Of course, just as Charles Murray found some six years ago, the societal health and stability of the Other America in terms of the divorce rates and single parent homes negatively affect the well-being of these less educated, poorer, less healthy, Other America—the vast majority of our nation.

The 2016 election season saw both Bernie Sanders and Donald Trump appeal strongly to this group. Trump of course, was elected President.  Yet the plight of this Other America has not changed in any fundamental way.  So far, one sees no constructive actions nor plans to help address this gross inequality of income, of life, of opportunity.  Hope, the belief in the American Dream has largely been extinguished.  For now, the inequality gap between the two Americas is getting wider every day.
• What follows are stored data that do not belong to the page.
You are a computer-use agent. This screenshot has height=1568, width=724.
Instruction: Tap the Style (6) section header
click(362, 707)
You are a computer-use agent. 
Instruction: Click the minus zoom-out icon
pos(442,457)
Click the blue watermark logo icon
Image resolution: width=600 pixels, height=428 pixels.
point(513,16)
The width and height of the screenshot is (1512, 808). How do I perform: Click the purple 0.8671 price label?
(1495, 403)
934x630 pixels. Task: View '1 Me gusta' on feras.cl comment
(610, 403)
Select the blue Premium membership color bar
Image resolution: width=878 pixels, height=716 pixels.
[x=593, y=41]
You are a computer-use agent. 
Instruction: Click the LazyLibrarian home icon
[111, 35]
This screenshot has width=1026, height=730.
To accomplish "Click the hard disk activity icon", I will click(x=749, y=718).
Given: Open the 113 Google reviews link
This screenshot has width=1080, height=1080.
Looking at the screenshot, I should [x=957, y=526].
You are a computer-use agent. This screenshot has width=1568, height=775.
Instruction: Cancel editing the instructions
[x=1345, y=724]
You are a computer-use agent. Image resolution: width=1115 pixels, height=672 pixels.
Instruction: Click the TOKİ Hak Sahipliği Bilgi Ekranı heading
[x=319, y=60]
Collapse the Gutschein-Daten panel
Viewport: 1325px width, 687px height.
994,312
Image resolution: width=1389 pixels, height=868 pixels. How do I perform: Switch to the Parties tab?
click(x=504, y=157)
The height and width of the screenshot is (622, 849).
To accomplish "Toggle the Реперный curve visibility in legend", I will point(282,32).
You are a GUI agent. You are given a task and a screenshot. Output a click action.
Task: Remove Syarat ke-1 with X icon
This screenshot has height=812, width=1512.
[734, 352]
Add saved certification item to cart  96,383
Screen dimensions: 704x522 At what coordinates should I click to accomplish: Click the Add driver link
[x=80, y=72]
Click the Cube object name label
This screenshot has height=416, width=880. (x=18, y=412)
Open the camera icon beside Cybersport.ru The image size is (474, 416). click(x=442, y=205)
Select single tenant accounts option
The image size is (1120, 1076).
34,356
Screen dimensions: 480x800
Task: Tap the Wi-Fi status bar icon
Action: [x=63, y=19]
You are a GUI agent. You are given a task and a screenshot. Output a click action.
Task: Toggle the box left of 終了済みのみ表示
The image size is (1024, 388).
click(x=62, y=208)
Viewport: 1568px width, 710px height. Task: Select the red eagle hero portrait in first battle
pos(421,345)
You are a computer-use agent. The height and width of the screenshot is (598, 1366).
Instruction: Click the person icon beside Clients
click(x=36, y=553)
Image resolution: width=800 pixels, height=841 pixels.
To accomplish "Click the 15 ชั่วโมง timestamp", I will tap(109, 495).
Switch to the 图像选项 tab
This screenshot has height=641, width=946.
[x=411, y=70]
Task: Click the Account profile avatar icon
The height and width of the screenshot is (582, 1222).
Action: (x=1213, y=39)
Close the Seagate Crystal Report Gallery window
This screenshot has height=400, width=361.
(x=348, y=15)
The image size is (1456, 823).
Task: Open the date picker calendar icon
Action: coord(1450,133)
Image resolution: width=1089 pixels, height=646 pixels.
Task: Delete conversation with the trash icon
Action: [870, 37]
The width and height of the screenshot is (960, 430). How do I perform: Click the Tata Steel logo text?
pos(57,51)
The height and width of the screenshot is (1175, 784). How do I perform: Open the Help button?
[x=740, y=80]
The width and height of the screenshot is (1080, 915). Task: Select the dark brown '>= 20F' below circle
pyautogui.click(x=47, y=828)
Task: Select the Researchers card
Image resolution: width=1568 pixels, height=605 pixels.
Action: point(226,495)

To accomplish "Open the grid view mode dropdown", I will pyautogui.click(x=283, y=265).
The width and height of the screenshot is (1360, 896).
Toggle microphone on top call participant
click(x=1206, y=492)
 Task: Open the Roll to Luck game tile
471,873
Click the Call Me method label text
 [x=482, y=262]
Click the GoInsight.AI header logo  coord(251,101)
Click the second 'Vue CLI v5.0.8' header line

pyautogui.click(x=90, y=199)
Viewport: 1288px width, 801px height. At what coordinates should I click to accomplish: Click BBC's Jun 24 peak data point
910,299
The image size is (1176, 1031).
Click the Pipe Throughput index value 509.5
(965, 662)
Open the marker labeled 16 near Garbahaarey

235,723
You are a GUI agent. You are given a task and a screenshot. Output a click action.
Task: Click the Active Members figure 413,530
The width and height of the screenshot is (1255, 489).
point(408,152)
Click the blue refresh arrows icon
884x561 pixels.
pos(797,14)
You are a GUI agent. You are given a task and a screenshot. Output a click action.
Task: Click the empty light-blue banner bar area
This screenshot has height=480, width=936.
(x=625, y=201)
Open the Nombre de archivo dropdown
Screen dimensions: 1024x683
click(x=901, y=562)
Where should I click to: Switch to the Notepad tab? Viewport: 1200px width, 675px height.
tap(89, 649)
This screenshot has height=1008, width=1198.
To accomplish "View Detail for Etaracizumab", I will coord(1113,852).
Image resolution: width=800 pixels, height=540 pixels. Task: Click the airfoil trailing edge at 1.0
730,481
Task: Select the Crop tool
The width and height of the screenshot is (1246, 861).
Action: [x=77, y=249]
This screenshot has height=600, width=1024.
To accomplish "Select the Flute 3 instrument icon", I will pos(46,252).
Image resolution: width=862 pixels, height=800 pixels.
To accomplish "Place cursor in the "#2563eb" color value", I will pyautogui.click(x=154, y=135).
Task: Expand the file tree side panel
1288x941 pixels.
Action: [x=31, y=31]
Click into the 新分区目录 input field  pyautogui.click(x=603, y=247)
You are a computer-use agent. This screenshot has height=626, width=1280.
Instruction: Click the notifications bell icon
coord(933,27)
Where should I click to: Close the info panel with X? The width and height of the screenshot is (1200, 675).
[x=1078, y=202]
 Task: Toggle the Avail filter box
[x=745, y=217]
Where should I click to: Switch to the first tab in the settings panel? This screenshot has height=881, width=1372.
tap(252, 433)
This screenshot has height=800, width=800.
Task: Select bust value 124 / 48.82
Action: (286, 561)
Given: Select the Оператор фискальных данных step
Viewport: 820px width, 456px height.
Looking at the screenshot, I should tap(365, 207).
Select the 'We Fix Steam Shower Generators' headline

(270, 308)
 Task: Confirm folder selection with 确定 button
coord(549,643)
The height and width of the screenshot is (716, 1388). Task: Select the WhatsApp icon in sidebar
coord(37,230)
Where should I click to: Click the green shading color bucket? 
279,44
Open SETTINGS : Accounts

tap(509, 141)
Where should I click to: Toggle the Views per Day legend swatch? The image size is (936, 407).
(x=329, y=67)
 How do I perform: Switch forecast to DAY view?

How long can this situation continue?

Yet, hope we must have.  There are signs of constructive discontent with the status quo.  Business can and must do more to help, by compensating employees more fairly.  More CEOs are speaking out on social issues.  More companies have found ways to engage their employees to create more value and share inclusively in the resulting benefits:  Delta Airlines, Costco, Home Depot, Starbucks, Mastercard, and many others are showing the way.  And so all business can and must do more.  Business is the only institution that can produce inclusive prosperity and growth for both Americas and all our people.  And it must re-imagine its mission and its culture and do just that and do it with urgency.

In the end, we are one country.  We are not squatters here.  We are citizens with a responsibility for all of us in this nation-family.  In the long term, we can only thrive as one country, where future prosperity, future opportunity and our dreams for a better life will be open to all our children and future generations.